[Collected data entries]
-- -- --

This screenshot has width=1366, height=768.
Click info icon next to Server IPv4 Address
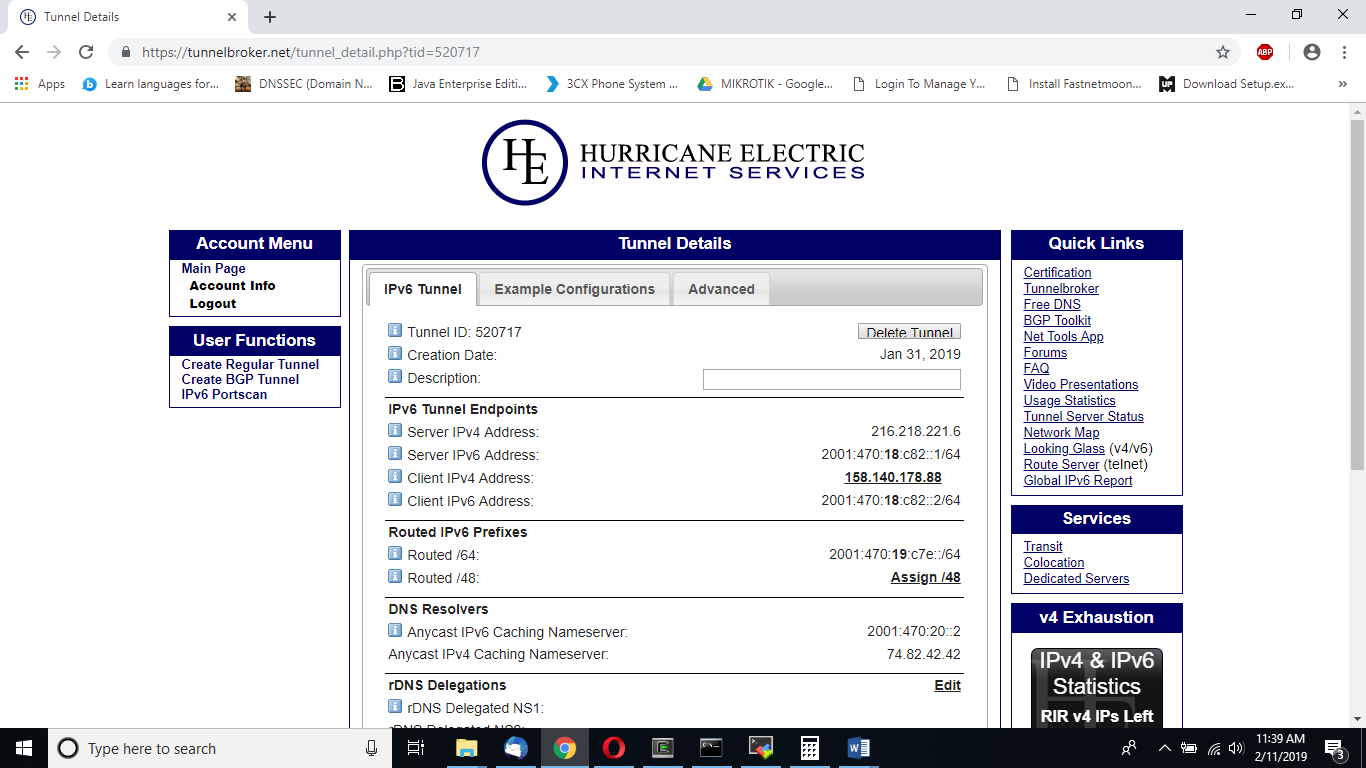395,431
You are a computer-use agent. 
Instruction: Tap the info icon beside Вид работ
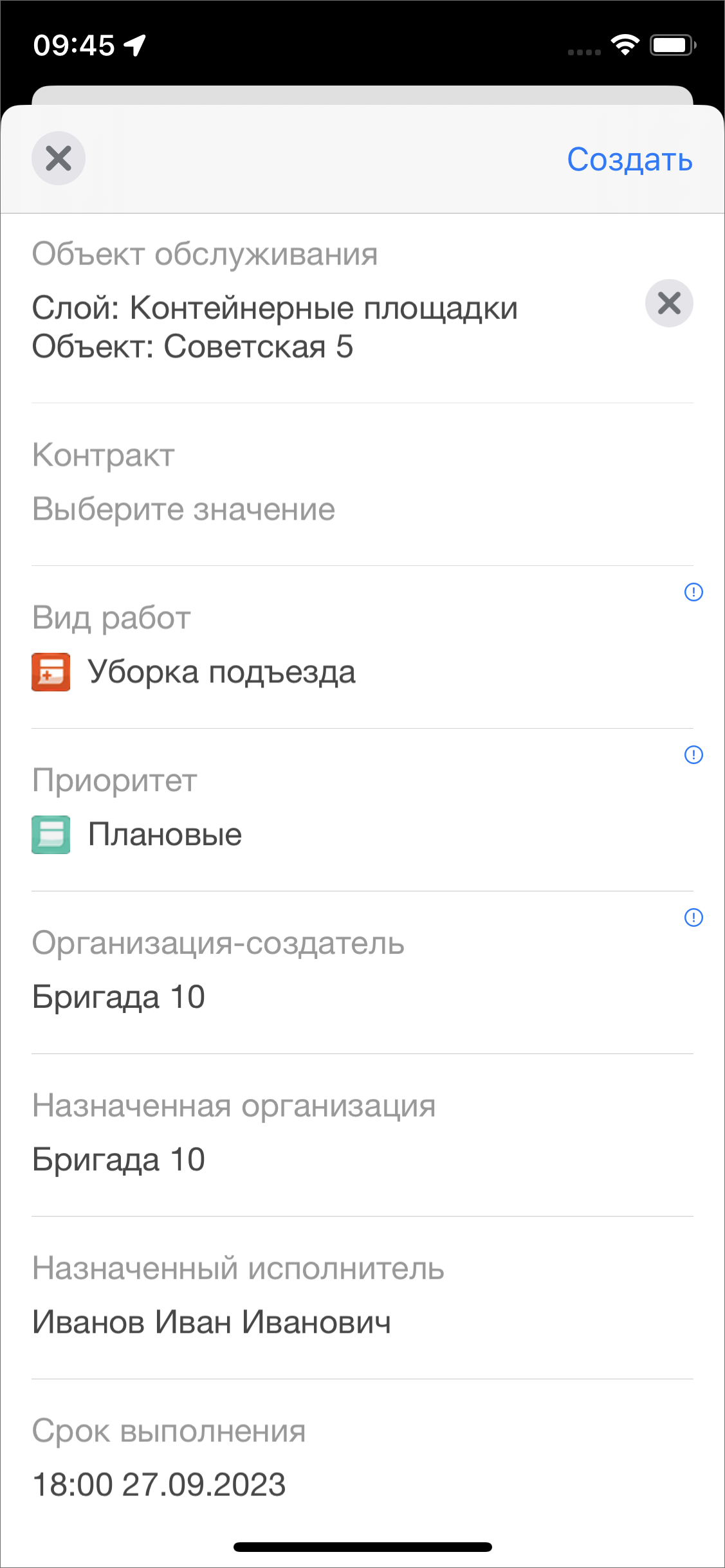click(x=693, y=592)
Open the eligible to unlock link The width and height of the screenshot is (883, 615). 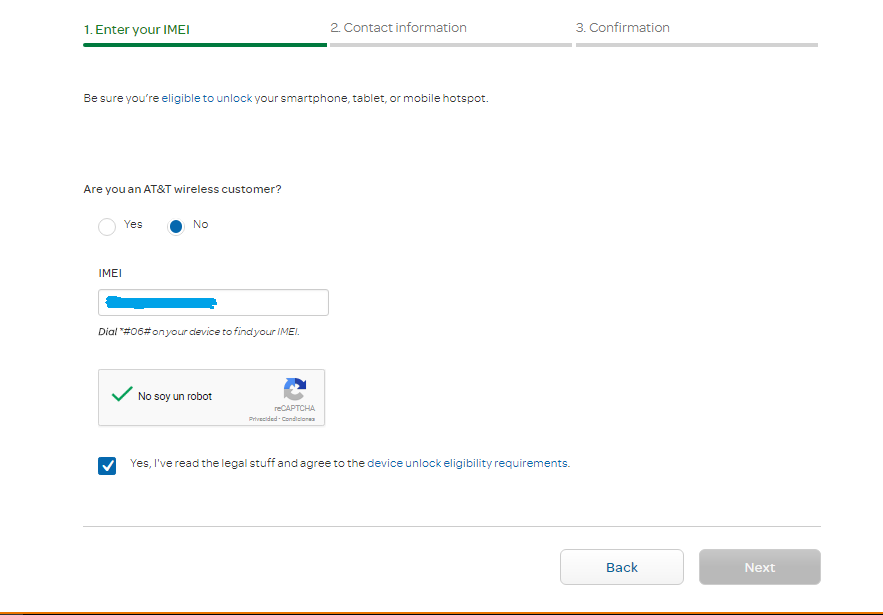pos(207,99)
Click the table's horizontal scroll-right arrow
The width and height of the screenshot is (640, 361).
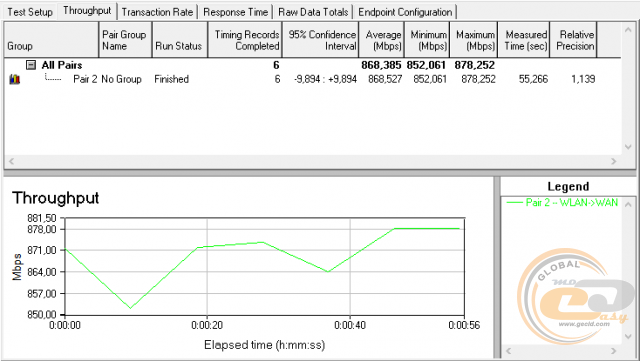pyautogui.click(x=613, y=161)
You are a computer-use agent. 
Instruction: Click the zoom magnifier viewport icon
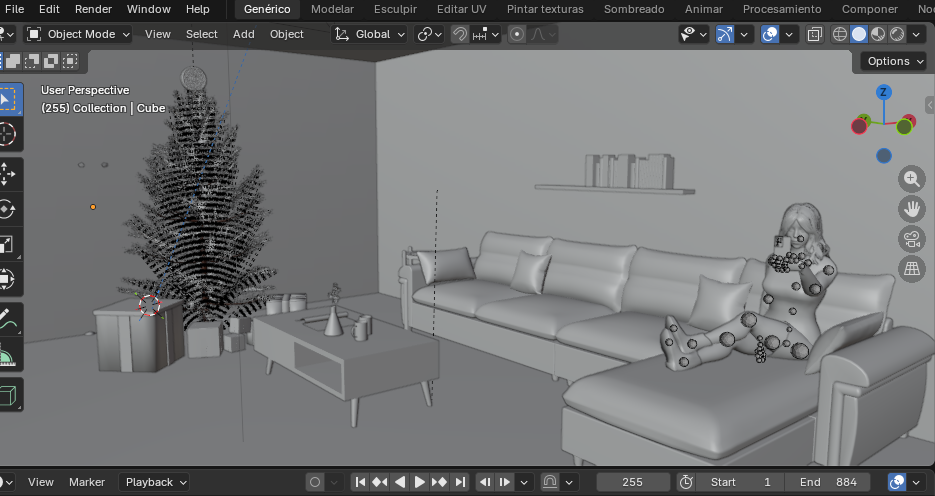tap(911, 179)
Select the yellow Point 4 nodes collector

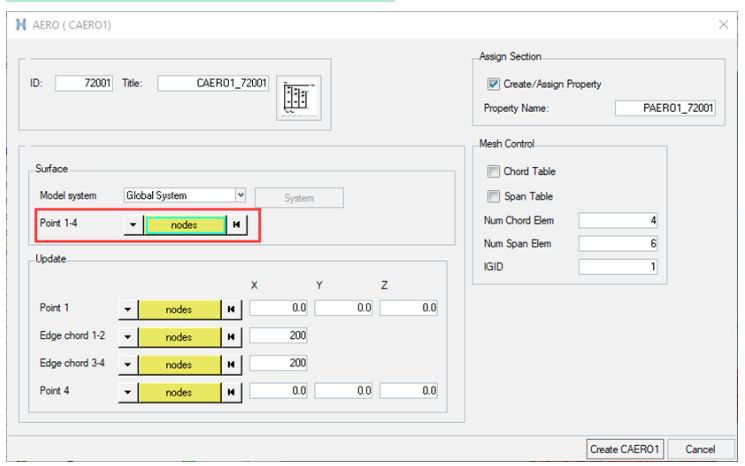(179, 392)
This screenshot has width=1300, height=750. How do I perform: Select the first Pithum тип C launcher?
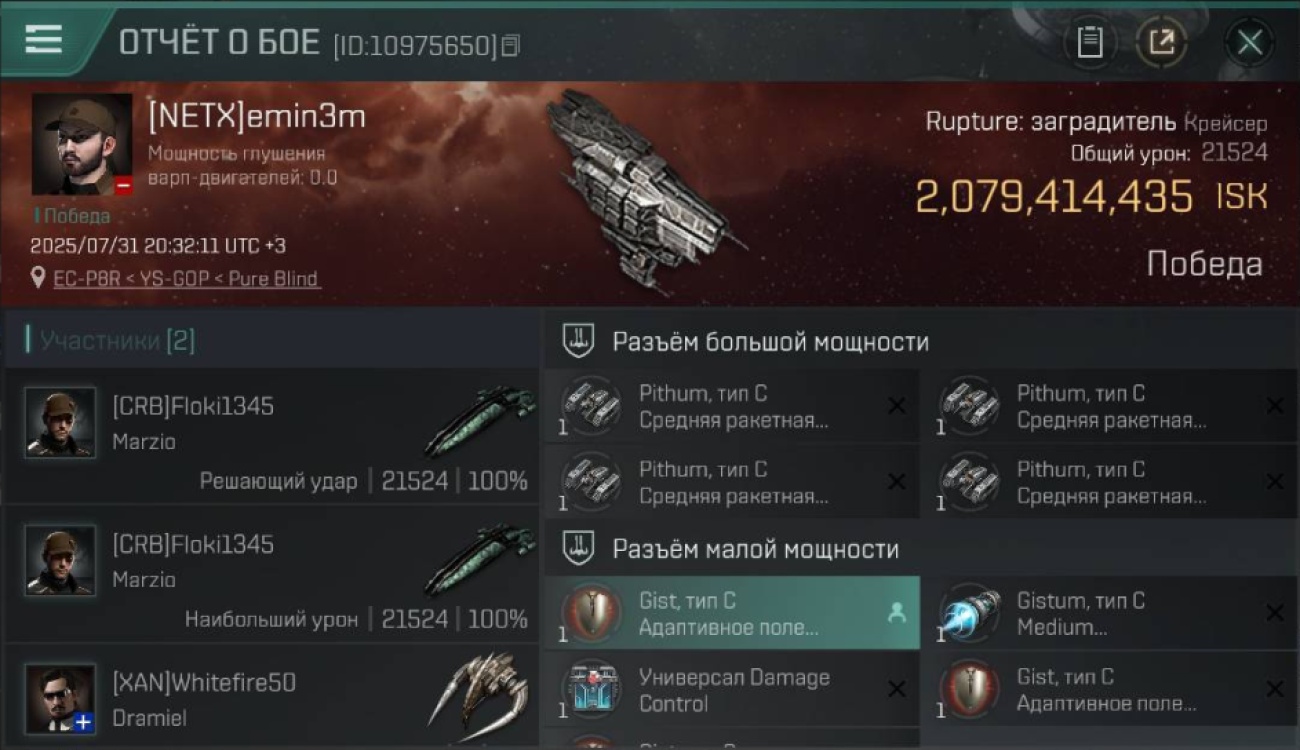coord(731,406)
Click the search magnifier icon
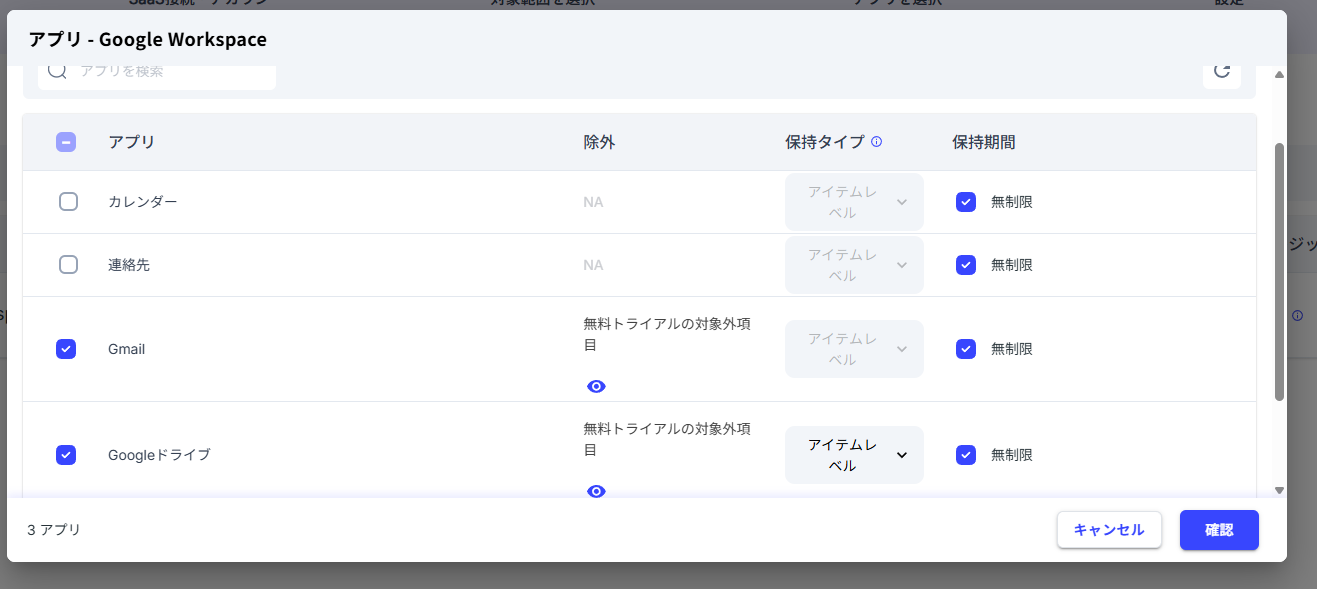Image resolution: width=1317 pixels, height=589 pixels. [57, 71]
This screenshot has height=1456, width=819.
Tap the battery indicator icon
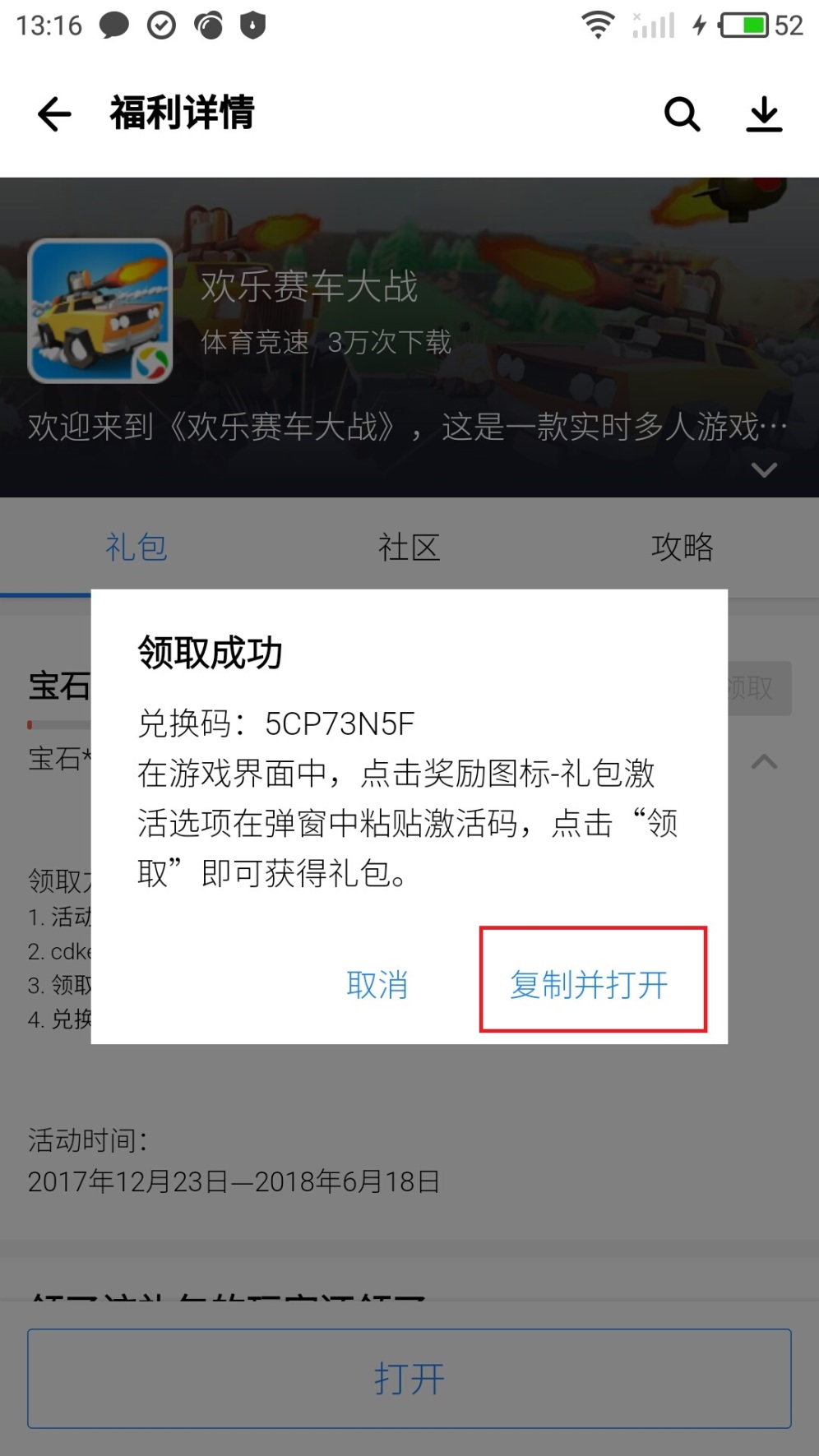743,25
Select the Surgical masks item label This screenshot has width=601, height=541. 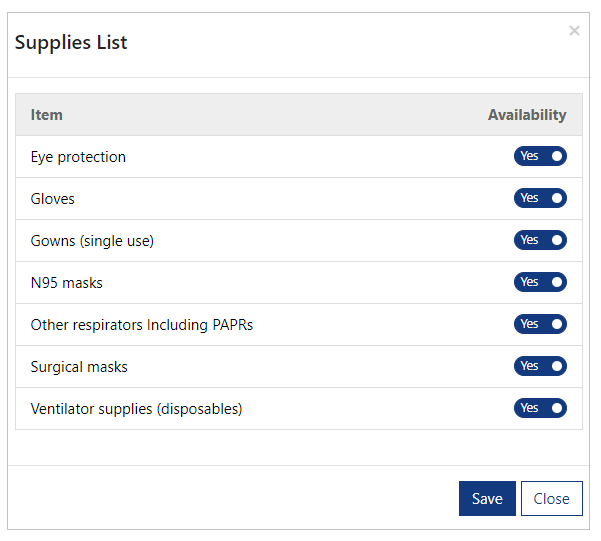pos(79,367)
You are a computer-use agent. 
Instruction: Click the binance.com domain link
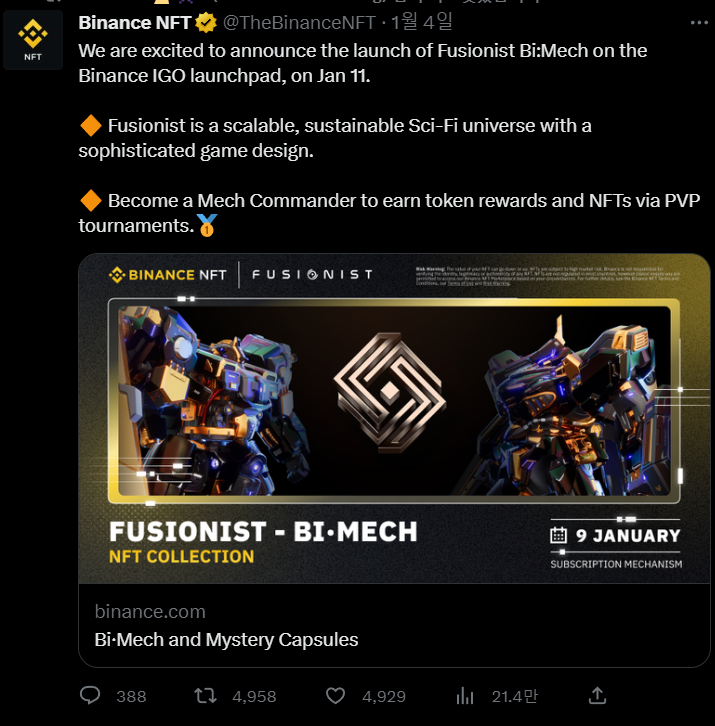pyautogui.click(x=150, y=612)
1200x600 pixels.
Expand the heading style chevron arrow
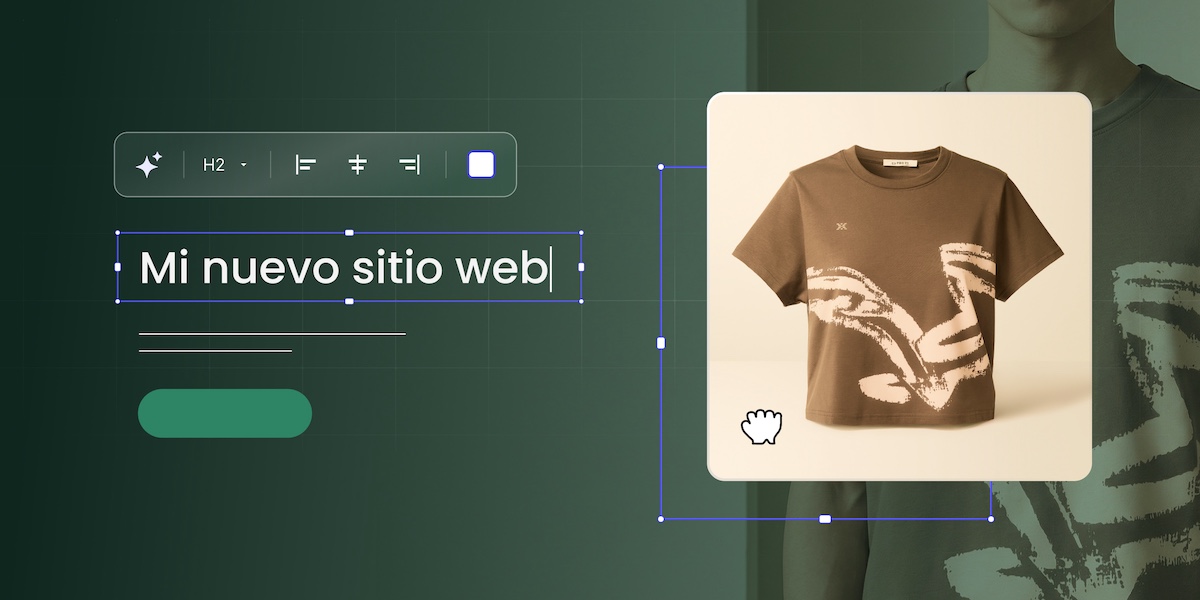[x=243, y=164]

-- -- --

WHAT YOU SHOULD DO
The response should be the lines from the one containing "1200x600 pixels." through the final line of the records, reproduced exactly and with every picture left out.

OUTPUT BELOW
1200x600 pixels.
Expand the heading style chevron arrow
[x=243, y=164]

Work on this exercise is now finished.